With local lockdowns in major States and Union Territory, the services sector struggled in May as Purchasing Managers’ Index (PMI) dropped to 46.4 in May from 54 in April. This is first contraction in eight months. Bad news is that job shedding was highest in last eight months.

“While PMI data released at the start of the month showed that the manufacturing industry managed to keep its head above water in May, the service sector struggled as the pandemic escalated,” Pollyanna De Lima, Economics Associate Director at IHS Markit said. PMI is prepared and reported by economic research agency IHS Markit.

She further mentioned that the intensification of the Covid-19 crisis and associated restrictions suppressed domestic and international demand for Indian services. Total sales decreased for the first time in eight months, while the fall in external orders was the most pronounced since last November.

Also read: Virus disaster leaves deep scars on India’s economy

On Tuesday, the agency said that the manufacturing sector is heading towards stagnation and its PMI slipped to 50.8 in May from 55.5 in April. Services has maximum share in India’s Gross Domestic Product (GDP) with over 57 per cent contribution. Manufacturing has around 17 per cent share in GDP. Both the sectors are facing job loss.

This means almost two third of the economy was not in good shape during May. This is expected to affected GDP growth rate during April-June quarter, for which the official data will be out in August.

Methodology

Both PMIs are prepared by compiling responses from questionnaires sent to a panel of around 400 companies each from manufacturing and services sector. A diffusion index is calculated for each survey variable. The indices vary between 0 and 100, with a reading above 50 indicating an overall increase compared to the previous month, and below 50 an overall decrease.

Talking about jobs, report accompanying Services PMI said that the pandemic-related worries and falling sales led services companies to reduce workforce numbers again during May. The decline was modest, but the quickest in the current six-month sequence of job shedding.

‘Fall in job creation’

“Amid efforts to keep a lid on expenses given the deterioration in new business, services companies reduced payroll numbers to the greatest extent in seven months. Concerns towards the outlook, evidenced by a dip in sentiment, could prevent job creation in the near-term,” De Lima said.

Also read: Monetary policy must remain accommodative

Further, she mentioned that the anecdotal evidence indicated that a fall in staff expenses indeed helped curb the rate of input price inflation. Yet, the overall rise in cost burdens was historically sharp as prices for a wide range of inputs and fuel continued to surge. “Only a small proportion of firms shared additional cost burdens with their clients, resulting in only a marginal increase in services fees,” she said.

During the month of May, real estate and business services was the worst-affected segment out of the five monitored categories, recording the quickest declines in both new business and output. On the other side of the spectrum was transport and storage, where substantial increases in activity and sales were registered.

- [Material shown]
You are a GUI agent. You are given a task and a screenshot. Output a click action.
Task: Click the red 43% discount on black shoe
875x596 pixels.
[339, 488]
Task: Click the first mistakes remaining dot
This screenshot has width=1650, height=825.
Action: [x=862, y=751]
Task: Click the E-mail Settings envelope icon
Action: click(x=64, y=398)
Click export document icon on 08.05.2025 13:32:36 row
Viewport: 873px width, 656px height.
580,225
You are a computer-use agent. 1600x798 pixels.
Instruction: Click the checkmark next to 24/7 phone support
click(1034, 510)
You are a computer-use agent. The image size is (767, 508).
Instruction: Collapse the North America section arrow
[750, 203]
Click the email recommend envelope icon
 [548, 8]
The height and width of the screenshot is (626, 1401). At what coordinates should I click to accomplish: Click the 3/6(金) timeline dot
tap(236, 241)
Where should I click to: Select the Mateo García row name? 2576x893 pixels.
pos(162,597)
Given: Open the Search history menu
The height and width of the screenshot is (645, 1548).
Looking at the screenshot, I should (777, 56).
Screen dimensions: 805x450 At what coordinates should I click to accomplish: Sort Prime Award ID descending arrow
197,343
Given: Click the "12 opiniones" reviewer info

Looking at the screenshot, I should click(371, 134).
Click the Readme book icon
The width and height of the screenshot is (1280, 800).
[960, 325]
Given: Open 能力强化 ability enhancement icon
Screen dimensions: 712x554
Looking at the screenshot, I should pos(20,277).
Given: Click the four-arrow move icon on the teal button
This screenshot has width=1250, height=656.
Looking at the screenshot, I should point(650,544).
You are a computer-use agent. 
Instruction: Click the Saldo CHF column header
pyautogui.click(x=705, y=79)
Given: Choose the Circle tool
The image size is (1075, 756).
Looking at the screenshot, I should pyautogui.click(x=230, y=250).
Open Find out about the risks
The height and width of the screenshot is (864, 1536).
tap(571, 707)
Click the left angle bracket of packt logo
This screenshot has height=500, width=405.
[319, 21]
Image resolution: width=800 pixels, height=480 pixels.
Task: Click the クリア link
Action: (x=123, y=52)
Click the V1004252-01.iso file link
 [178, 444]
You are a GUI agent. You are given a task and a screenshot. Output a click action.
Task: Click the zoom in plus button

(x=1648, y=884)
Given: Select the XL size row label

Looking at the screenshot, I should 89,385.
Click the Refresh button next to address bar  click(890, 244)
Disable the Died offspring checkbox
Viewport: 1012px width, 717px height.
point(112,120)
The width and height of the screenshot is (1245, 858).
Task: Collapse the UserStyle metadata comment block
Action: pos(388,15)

- [Exercise aim]
Using the PMI article, answer these:
(a) What was the services PMI reading in April?
(b) About how many companies from each sector receive the questionnaires?
(c) Which segment recorded substantial increases in activity and sales in May?
These rows were taken from a different source than the PMI article.

- [Answer to the problem]
(a) 54
(b) Around 400
(c) Transport and storage